Thinking about going there now with lights, maybe I'll find some flatties in the first but 
No gig though


----------



## Crusader (Jul 11, 2015)

Night census of first gut:
Walked about a mile of surf with headlights. Low incoming tides, first gut, around midnight, about knee-deep.
Saw:
- hundreds of ladyfish (btw their eyes glow with same color as alligator's  )
- 15 stingrays
- 1 needlefish
- 1 small pompano (or some jack)
- 2 hardheads
- 0 flounders
- 0 trout
- no shad/mullet were noticed


----------



## Crusader (Jul 11, 2015)

Finally... Drove to fort Morgan before sunset and found my trout (15") here: http://goo.gl/maps/u9srz

Incoming tide, strong current, stained water
Also, snagged some palm-sized fish i never saw before. It had peculiar mouth


----------



## Crusader (Jul 11, 2015)

Status update:
- tried a stretch of the beach by perdido pass in the morning. Nothing but sharks -- saw about 20 of them, all about 2'
- tried pompano jigs in afternoon -- ladyfish and some tropical fish that looks like a small jack (definitely not pompano). TONs of jellyfish carried by current ripping parallel to shore, had to get out of water after being stung through clothes 30 times. ?
- windalert suggests that surf will be hard to fish next two days -- this is all I have

Might try reaching Dixie bar tomorrow. Don't think it is a good idea with this wind and current, though...


----------



## Crusader (Jul 11, 2015)

Huh... Who seeks will always find! Checked same stretch of beach today -- stumbled upon a pod of reds herding baitfish in first gut on outgoing tide. Sightcased them, got a limit of lower slot reds 
Also, got ambushed by school of palm-sized fish that looked like a cross between tuna and mackerel. Got one before they sped away.
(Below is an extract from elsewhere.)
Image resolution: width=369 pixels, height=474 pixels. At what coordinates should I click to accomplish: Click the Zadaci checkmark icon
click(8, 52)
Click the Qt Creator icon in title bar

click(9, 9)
Have no idea what they are, but similarity to tuna is uncanny.


----------



## Crusader (Jul 11, 2015)

Got few spanish mackerels at fort Morgan poibt today. Outgoing tide created such strong current that I doubt you could catch anything else.

My time here is over, gonna drive home tomorrow. Will probably check surf tomorrow morning before leaving.

Unfortunately all guides referred to me were booked. Next year I'll plan ahead better.

Alas, flounder is not in the surf right now -- I am pretty sure  And pompano escaped my reach too. Still, these were few nice days of fishing and relaxing. Now back to slaving for the man!


----------